◆ THE PROBLEM
Everything from the line containing "Task: Open the three-dot more options menu" through the end of the entries should be transcribed exactly. Leave out all other lines.
++++++++++
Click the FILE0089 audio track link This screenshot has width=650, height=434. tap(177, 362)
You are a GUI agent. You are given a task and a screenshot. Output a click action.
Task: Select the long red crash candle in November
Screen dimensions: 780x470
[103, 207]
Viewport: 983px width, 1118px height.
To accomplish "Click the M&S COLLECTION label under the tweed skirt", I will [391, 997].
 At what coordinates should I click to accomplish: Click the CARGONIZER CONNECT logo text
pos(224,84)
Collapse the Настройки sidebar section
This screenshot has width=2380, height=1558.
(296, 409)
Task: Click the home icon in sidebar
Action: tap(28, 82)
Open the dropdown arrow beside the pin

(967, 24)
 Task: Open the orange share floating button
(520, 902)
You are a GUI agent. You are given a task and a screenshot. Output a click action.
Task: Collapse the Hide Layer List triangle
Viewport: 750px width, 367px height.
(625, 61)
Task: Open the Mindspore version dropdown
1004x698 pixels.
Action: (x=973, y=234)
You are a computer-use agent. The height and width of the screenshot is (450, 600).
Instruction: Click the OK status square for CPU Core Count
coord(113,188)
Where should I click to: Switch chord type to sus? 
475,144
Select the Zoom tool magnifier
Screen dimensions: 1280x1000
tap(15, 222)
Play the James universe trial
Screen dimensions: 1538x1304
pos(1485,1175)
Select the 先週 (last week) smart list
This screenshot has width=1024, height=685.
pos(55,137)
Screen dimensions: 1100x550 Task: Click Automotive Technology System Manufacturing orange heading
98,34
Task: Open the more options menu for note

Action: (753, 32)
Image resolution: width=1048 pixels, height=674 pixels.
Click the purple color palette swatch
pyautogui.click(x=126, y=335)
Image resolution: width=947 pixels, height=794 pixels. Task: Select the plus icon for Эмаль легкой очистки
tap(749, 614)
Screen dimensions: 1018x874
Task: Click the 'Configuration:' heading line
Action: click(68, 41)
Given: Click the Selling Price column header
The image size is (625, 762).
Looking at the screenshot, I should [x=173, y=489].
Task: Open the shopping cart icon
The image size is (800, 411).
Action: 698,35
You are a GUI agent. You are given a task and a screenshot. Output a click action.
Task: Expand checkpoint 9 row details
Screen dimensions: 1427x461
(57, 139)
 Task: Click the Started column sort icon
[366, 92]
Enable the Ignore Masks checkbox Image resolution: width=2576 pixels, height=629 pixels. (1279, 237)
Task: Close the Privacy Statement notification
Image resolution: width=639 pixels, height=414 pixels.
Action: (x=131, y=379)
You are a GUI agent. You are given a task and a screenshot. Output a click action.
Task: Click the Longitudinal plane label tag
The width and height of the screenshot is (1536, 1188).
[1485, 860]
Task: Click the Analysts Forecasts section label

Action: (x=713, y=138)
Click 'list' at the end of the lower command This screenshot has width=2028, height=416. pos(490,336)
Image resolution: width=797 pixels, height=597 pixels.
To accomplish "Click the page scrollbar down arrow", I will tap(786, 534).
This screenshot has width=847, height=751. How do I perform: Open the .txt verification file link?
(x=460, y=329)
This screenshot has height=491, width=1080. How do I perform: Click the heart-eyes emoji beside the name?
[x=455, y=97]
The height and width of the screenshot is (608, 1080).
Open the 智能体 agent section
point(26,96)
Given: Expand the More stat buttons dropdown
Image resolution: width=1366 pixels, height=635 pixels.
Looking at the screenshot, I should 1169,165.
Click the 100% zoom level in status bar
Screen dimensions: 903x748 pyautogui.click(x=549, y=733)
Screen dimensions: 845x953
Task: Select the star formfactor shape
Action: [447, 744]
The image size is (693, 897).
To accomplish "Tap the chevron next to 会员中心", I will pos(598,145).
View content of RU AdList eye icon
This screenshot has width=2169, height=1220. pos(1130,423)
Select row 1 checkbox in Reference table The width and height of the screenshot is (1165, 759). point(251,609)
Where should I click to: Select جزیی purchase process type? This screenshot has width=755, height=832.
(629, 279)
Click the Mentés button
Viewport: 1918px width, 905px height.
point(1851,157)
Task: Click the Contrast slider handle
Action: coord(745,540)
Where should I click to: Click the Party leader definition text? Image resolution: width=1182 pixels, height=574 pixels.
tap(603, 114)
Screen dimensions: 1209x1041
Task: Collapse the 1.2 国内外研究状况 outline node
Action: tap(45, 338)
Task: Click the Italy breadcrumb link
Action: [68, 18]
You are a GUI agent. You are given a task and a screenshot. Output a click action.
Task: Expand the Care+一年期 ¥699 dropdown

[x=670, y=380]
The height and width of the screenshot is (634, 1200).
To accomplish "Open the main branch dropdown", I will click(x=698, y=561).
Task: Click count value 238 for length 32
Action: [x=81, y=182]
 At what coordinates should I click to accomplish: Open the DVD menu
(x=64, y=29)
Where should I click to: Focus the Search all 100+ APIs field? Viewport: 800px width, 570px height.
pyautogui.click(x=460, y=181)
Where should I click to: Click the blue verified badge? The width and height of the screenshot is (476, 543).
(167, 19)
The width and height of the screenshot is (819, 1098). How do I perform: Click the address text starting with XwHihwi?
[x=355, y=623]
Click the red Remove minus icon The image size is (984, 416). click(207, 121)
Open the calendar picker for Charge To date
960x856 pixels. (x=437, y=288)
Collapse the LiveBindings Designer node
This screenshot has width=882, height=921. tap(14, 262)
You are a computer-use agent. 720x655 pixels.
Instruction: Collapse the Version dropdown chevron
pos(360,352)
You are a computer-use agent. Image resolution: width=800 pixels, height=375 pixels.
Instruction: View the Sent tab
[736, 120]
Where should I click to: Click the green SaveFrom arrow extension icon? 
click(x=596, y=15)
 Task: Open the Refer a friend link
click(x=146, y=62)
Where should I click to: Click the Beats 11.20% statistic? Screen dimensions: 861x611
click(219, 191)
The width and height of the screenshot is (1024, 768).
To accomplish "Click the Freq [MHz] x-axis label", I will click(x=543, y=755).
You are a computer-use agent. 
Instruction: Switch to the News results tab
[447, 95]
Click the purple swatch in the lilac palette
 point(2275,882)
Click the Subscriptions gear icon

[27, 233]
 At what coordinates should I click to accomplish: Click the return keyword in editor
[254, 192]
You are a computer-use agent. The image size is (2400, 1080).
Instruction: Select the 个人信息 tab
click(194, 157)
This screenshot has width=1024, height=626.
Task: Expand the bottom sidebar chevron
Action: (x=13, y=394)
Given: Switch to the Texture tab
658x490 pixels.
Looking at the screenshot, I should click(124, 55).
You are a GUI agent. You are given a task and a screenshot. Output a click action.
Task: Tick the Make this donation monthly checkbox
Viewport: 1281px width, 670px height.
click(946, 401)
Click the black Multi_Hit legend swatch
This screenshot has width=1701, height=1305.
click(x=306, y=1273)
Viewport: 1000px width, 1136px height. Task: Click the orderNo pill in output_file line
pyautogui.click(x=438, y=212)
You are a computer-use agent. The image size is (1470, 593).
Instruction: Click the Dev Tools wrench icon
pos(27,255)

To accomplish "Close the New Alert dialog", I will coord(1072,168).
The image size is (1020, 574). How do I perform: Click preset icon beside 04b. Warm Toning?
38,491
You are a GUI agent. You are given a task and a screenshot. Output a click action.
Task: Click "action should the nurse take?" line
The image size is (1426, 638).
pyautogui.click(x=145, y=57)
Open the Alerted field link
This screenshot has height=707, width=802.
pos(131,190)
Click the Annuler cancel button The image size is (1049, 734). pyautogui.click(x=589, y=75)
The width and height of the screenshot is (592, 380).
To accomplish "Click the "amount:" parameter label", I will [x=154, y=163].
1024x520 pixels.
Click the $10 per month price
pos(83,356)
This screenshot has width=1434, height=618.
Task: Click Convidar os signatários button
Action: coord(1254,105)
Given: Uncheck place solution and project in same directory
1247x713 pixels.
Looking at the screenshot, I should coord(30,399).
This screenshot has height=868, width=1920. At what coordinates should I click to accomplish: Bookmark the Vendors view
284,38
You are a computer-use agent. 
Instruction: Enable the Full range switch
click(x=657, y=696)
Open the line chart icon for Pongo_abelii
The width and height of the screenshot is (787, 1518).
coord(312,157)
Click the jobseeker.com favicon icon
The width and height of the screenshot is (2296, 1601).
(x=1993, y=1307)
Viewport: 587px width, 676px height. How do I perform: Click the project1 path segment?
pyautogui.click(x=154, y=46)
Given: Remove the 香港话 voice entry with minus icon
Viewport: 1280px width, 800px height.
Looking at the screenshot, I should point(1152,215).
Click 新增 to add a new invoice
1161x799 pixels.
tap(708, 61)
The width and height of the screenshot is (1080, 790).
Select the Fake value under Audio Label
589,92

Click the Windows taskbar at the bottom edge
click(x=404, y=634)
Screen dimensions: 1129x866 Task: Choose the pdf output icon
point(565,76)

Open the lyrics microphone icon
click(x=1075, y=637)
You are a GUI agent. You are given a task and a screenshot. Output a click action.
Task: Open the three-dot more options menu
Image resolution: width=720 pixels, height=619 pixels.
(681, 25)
++++++++++
◆ WRITTEN ANSWER
Task: Open the three-dot more options menu
Image resolution: width=720 pixels, height=619 pixels.
(681, 25)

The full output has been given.